------ Source text
Pete Gruber and his team at Gruber Motor Company started an analysis on how Tesla vehicles age. Beginning with the Roadster and going to the Model S, Gruber came to very enlightening conclusions, some of which we have been warning for quite a while. The first and most interesting one is that Tesla pushed prototypes into the field as if they were production vehicles.
It sounded absurd when a company supporter said he accepted the fact that the Model 3 was still a prototype in an attempt to exempt Tesla from the flaws it presented. Yet, Gruber indirectly gave that company backer some reason, at least in what relates to the Roadster.
The engineer even named a few examples that base his conclusion. The side scoops were meant to keep the power electronics module cooled, but it did not work. To fix that, Tesla installed a 12V DC fan anywhere it could fit. That ended up being behind the rear wheels, in a very low position, where it picks up “dirt, dust, leaves, and debris.” The practical result is the need to clean the power electronics module every year.
Another piece of evidence that the design needed to be more mature before customers could get delivery of the cars was that a high number of wear-related components such as fuses on circuit boards and inside the DC-to-DC converter, and contactors on both sides of the battery pack.
Gruber argues that these components should have been placed on top of the battery pack, in a position that could be reached even from inside the car. To replace these wear components, it is necessary to remove the Roadster battery pack, an operation that requires the rear suspension to be disassembled and takes a day to complete. At least fuses and contactors are not an MCU, a component we would never expect to be a wear part.
In Tesla’s defense, Gruber remembers that early Ferrari units were also prototypes. That did not prevent them from being some of the most valuable classic cars around. Gruber also stresses that the battery pack was created to be safe and reliable.
Its firmware and battery management were what allowed the multi-cell design Martin Eberhard, and Marc Tarpenning developed to set the foundations for modern electric cars. It has liquid cooling, moisture detectors to prevent leaks, and a self-explanatory smoke detector.
Gruber highlights that, despite the rush in delivering the Roadster, it still sold for less than it cost to produce, something that jeopardized Tesla’s existence at the time. This seems to be one of the main reasons alleged by Elon Musk to oust Eberhard from the company.
Gruber then asks how long Tesla battery packs will last. Although there is not enough time to determine that yet, Roadster battery packs were expected to last 10 years, and some already count 13 years with no issues. The cells that fail are qualified by Gruber as “aberrations.”
------------
▶ Work instruction
Copy the Tesla aging article word for word from "The engineer even" up to and including "the battery pack.".
------ Collected material
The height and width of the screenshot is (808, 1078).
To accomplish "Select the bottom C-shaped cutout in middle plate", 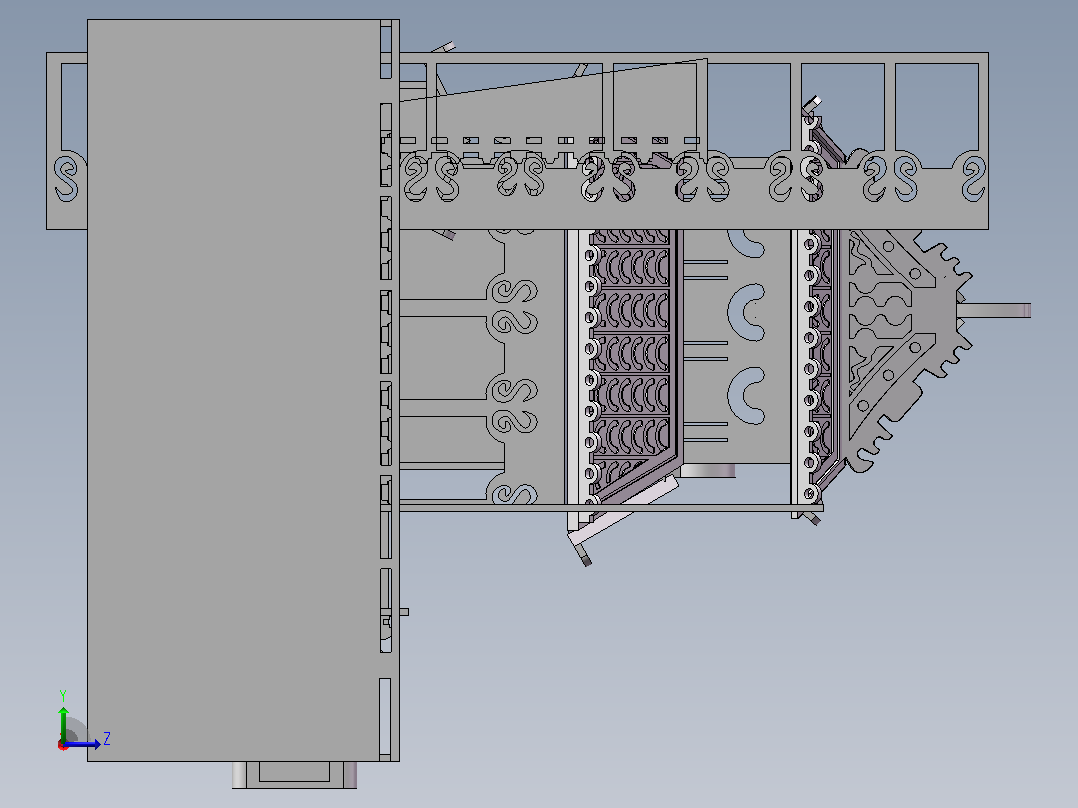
------------
▶ Response for this exercise
The engineer even named a few examples that base his conclusion. The side scoops were meant to keep the power electronics module cooled, but it did not work. To fix that, Tesla installed a 12V DC fan anywhere it could fit. That ended up being behind the rear wheels, in a very low position, where it picks up “dirt, dust, leaves, and debris.” The practical result is the need to clean the power electronics module every year.
Another piece of evidence that the design needed to be more mature before customers could get delivery of the cars was that a high number of wear-related components such as fuses on circuit boards and inside the DC-to-DC converter, and contactors on both sides of the battery pack.